CPC Sketch Functions
Compressed Probabilistic Counting (CPC) sketches provide cardinality estimation with better accuracy-per-byte than HLL. They are a good choice when storage efficiency is critical.
Table of contents
Aggregation Functions
ds_cpc_sketch
Builds a CPC sketch from input values.
ds_cpc_sketch(value) -> varbinary
ds_cpc_sketch(value, lgK) -> varbinary
| Parameter | Type | Description |
|---|---|---|
value | VARCHAR, BIGINT, or DOUBLE | Values to count |
lgK | INTEGER | Log2 of sketch size (4-26, default 11) |
ds_cpc_union
Computes the union of multiple CPC sketches.
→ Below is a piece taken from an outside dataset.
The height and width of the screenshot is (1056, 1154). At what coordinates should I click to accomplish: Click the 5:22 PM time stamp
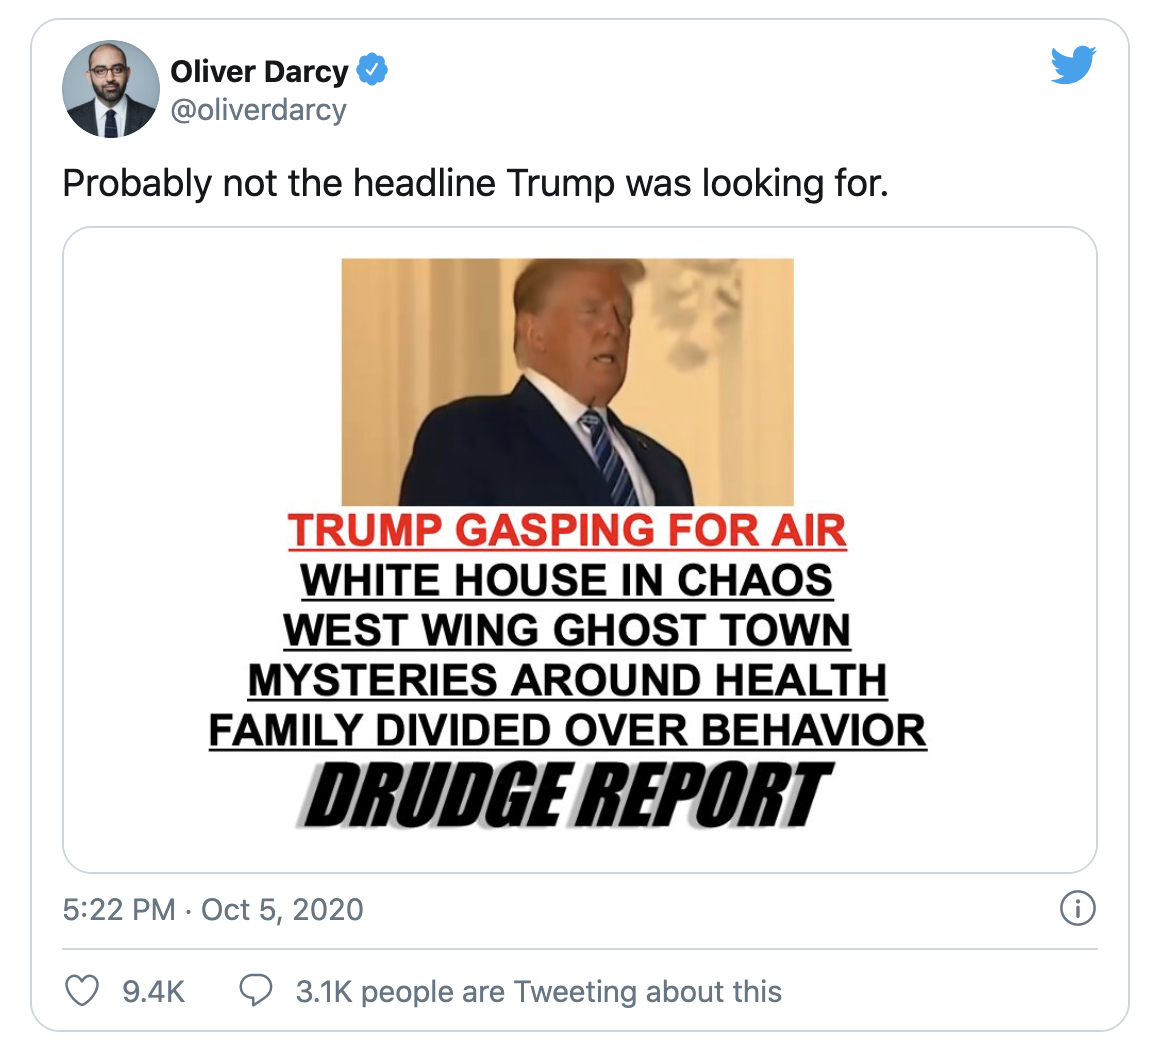pyautogui.click(x=119, y=910)
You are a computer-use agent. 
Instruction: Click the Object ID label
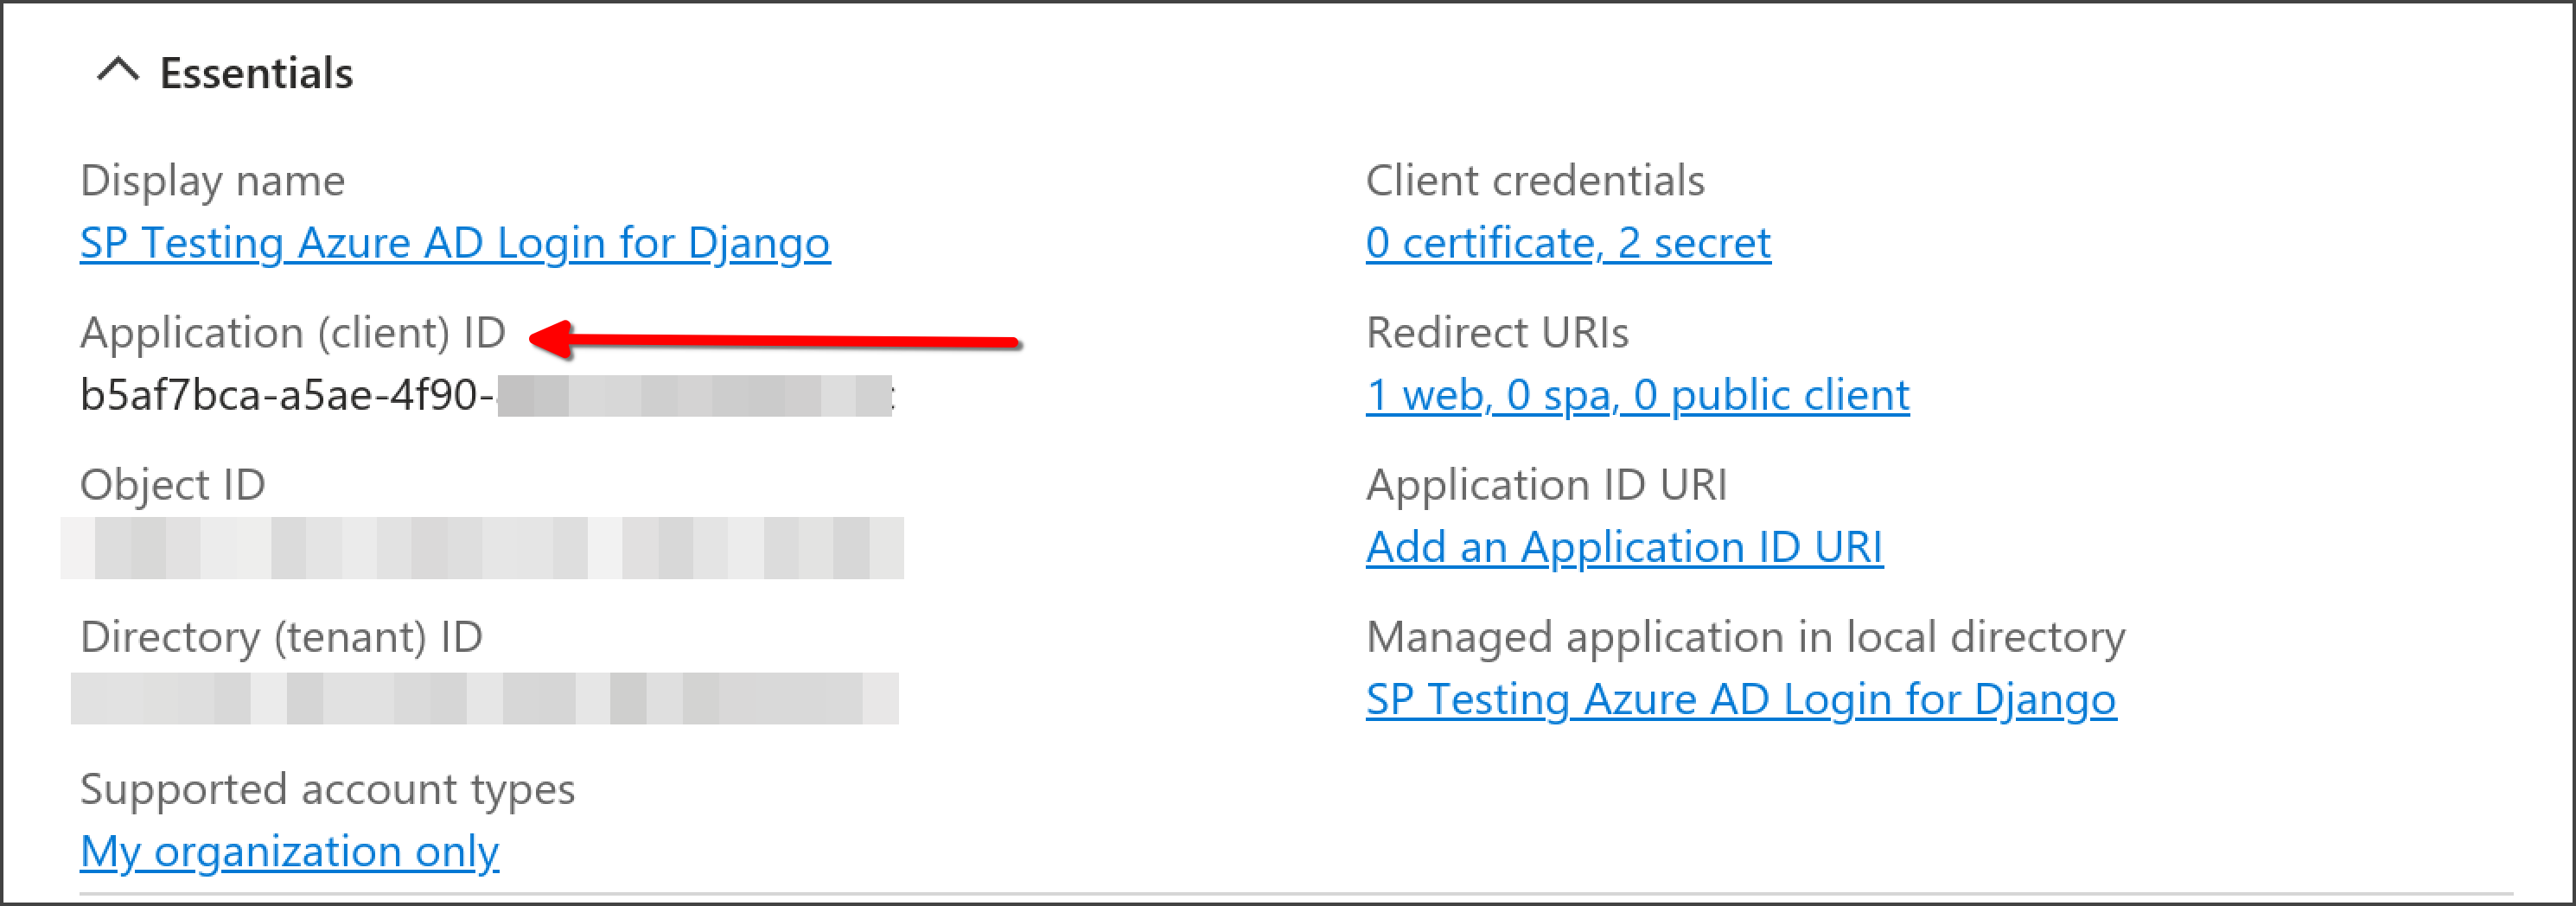tap(172, 485)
ds_cpc_union(sketch) -> varbinary
ds_cpc_union(sketch, lgK) -> varbinary
Scalar Functions
ds_cpc_estimate
Returns the cardinality estimate.
ds_cpc_estimate(sketch) -> double
ds_cpc_estimate_bounds
Returns estimate with error bounds.
ds_cpc_estimate_bounds(sketch, kappa) -> array(double)
| Parameter | Type | Description |
|---|---|---|
sketch | VARBINARY | CPC sketch |
kappa | INTEGER | Number of standard deviations (1, 2, or 3) |
Returns [estimate, lower_bound, upper_bound].
ds_cpc_merge
Pairwise merge of two CPC sketches.
ds_cpc_merge(sketch1, sketch2) -> varbinary
ds_cpc_stringify
Returns a human-readable string representation.
ds_cpc_stringify(sketch) -> varchar
CPC vs HLL
| Property | CPC | HLL |
|---|---|---|
| Accuracy per byte | Better | Good |
| Merge speed | Slower | Faster |
| Set operations | Union only | Union only |
| Maturity | Newer | Well-established |
Use CPC when you need the most compact sketches. Use HLL when merge performance matters or for compatibility with existing systems.